### What is needed
Reproduce the records from the line with "will [204, 196]." up to and including the line with "Action: click(667, 601)", replacing "pixels" with "px" and leaving everything else unchanged.
** begin Information provided **
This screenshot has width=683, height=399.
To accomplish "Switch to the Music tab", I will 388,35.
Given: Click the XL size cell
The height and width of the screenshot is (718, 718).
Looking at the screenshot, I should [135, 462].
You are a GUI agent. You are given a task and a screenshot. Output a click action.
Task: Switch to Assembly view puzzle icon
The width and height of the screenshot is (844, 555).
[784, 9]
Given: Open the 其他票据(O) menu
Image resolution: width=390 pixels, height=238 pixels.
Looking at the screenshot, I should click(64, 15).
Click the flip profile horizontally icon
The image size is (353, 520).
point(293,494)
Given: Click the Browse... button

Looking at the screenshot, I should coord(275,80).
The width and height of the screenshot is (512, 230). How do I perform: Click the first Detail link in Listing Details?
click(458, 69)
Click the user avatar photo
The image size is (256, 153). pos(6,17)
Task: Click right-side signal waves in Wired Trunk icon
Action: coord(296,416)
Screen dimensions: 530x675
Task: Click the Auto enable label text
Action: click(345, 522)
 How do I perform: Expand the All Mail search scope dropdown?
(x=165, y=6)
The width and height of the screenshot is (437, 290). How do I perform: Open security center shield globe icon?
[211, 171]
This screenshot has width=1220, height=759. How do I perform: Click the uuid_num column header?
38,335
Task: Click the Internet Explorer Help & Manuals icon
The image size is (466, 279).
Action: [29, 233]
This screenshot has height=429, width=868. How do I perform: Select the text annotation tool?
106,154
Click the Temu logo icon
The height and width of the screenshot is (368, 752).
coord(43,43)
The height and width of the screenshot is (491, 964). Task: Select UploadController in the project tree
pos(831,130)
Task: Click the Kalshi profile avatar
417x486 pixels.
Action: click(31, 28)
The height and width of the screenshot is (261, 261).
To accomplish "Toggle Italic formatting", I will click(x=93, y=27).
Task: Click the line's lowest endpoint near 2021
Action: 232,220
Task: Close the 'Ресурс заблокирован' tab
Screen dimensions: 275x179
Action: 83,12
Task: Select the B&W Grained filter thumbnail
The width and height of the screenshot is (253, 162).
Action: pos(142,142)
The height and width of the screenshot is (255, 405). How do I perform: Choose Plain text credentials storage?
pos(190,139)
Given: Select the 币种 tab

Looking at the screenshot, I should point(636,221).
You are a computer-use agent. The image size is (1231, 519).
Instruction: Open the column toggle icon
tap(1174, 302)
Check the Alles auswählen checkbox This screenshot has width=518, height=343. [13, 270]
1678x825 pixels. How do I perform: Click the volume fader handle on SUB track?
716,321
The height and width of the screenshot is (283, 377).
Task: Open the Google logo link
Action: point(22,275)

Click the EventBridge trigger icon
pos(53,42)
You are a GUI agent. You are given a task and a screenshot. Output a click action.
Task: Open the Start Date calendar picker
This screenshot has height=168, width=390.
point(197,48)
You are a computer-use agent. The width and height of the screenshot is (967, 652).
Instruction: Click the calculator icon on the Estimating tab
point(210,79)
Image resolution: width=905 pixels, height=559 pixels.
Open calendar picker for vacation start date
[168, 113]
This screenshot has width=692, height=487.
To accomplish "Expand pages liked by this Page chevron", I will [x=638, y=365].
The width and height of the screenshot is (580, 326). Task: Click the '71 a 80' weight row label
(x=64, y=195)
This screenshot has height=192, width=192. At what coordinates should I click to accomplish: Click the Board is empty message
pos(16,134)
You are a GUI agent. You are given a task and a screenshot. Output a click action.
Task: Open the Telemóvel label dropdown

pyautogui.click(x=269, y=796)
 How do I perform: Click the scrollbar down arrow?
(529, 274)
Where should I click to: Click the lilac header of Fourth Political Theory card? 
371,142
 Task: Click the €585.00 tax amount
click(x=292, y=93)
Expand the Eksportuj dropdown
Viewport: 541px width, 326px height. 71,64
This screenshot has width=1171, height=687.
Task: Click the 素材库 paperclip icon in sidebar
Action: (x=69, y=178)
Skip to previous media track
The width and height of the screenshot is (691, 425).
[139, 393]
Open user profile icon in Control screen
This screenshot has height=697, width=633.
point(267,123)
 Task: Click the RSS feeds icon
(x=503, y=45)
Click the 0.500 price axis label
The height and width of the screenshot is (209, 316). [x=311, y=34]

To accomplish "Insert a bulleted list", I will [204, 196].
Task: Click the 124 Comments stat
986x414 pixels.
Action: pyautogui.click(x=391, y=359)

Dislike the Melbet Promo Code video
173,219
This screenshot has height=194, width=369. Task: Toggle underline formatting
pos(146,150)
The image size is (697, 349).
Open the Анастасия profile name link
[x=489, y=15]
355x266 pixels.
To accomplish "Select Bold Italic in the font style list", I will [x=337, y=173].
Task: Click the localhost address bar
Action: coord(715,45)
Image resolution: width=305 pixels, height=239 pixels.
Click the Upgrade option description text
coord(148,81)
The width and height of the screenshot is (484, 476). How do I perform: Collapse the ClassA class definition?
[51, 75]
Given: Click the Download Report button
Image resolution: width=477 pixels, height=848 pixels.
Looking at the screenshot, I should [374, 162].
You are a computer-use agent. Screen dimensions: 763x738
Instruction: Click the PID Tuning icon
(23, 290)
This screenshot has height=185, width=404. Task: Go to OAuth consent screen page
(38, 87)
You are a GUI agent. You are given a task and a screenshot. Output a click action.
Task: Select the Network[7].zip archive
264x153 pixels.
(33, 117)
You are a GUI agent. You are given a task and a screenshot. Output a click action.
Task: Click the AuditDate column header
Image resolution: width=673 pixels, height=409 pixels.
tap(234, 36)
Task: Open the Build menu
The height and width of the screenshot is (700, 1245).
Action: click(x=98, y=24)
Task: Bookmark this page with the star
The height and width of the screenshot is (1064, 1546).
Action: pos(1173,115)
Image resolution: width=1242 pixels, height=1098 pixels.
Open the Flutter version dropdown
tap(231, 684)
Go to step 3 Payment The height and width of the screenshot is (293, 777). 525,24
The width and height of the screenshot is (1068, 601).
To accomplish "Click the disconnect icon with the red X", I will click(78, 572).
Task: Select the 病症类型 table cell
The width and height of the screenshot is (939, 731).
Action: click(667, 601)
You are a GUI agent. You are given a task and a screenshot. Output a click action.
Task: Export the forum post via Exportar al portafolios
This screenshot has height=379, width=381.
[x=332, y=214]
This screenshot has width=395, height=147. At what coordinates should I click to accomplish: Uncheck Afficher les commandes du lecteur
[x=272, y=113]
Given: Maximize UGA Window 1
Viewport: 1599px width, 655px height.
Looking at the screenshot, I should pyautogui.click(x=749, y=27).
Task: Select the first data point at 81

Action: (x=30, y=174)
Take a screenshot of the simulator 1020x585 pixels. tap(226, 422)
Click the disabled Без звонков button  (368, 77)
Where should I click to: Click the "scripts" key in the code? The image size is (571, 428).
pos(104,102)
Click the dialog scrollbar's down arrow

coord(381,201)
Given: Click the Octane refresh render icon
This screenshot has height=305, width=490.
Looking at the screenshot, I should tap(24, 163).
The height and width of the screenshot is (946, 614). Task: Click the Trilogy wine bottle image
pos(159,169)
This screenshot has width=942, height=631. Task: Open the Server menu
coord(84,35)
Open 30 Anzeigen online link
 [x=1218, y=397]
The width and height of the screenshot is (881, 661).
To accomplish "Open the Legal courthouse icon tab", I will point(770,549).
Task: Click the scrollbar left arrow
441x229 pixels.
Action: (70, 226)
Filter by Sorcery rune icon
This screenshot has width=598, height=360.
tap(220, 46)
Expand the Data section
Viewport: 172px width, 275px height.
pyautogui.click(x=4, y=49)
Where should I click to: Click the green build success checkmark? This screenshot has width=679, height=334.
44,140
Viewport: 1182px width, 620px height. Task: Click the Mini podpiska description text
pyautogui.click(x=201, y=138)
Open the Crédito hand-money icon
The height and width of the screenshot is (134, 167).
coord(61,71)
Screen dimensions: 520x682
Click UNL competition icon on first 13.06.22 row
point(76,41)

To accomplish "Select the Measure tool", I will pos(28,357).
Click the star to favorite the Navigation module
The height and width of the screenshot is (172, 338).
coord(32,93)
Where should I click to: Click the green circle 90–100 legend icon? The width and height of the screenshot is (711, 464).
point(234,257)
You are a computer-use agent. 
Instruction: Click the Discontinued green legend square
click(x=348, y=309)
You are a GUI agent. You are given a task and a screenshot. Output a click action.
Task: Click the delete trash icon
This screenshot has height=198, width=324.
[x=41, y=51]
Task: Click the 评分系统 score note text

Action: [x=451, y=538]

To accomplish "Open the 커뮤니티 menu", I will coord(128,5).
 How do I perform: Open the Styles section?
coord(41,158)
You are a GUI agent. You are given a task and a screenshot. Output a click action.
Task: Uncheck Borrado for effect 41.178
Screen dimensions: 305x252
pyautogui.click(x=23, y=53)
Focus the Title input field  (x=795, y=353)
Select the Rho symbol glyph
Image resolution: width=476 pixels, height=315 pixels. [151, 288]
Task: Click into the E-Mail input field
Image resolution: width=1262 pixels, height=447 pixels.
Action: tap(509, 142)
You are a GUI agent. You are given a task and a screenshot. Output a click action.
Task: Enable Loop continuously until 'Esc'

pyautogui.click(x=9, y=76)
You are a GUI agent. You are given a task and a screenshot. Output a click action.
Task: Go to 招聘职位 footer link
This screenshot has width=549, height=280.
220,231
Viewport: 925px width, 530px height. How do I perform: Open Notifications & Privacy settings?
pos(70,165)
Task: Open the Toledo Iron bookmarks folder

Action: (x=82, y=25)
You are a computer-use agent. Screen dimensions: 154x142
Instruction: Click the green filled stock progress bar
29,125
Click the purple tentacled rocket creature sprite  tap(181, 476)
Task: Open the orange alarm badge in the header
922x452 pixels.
** end Information provided **
### Task result
To accomplish "Insert a bulleted list", I will [204, 196].
Task: Click the 124 Comments stat
986x414 px.
Action: pyautogui.click(x=391, y=359)

Dislike the Melbet Promo Code video
173,219
This screenshot has height=194, width=369. Task: Toggle underline formatting
pos(146,150)
The image size is (697, 349).
Open the Анастасия profile name link
[x=489, y=15]
355x266 px.
To accomplish "Select Bold Italic in the font style list", I will [x=337, y=173].
Task: Click the localhost address bar
Action: coord(715,45)
Image resolution: width=305 px, height=239 px.
Click the Upgrade option description text
coord(148,81)
The width and height of the screenshot is (484, 476). How do I perform: Collapse the ClassA class definition?
[51, 75]
Given: Click the Download Report button
Image resolution: width=477 px, height=848 px.
Looking at the screenshot, I should [374, 162].
You are a computer-use agent. Screen dimensions: 763x738
Instruction: Click the PID Tuning icon
(23, 290)
This screenshot has height=185, width=404. Task: Go to OAuth consent screen page
(38, 87)
You are a GUI agent. You are given a task and a screenshot. Output a click action.
Task: Select the Network[7].zip archive
264x153 px.
(33, 117)
You are a GUI agent. You are given a task and a screenshot. Output a click action.
Task: Click the AuditDate column header
Image resolution: width=673 px, height=409 px.
tap(234, 36)
Task: Open the Build menu
The height and width of the screenshot is (700, 1245).
Action: click(x=98, y=24)
Task: Bookmark this page with the star
The height and width of the screenshot is (1064, 1546).
Action: pos(1173,115)
Image resolution: width=1242 px, height=1098 px.
Open the Flutter version dropdown
tap(231, 684)
Go to step 3 Payment The height and width of the screenshot is (293, 777). 525,24
The width and height of the screenshot is (1068, 601).
To accomplish "Click the disconnect icon with the red X", I will click(78, 572).
Task: Select the 病症类型 table cell
The width and height of the screenshot is (939, 731).
Action: click(667, 601)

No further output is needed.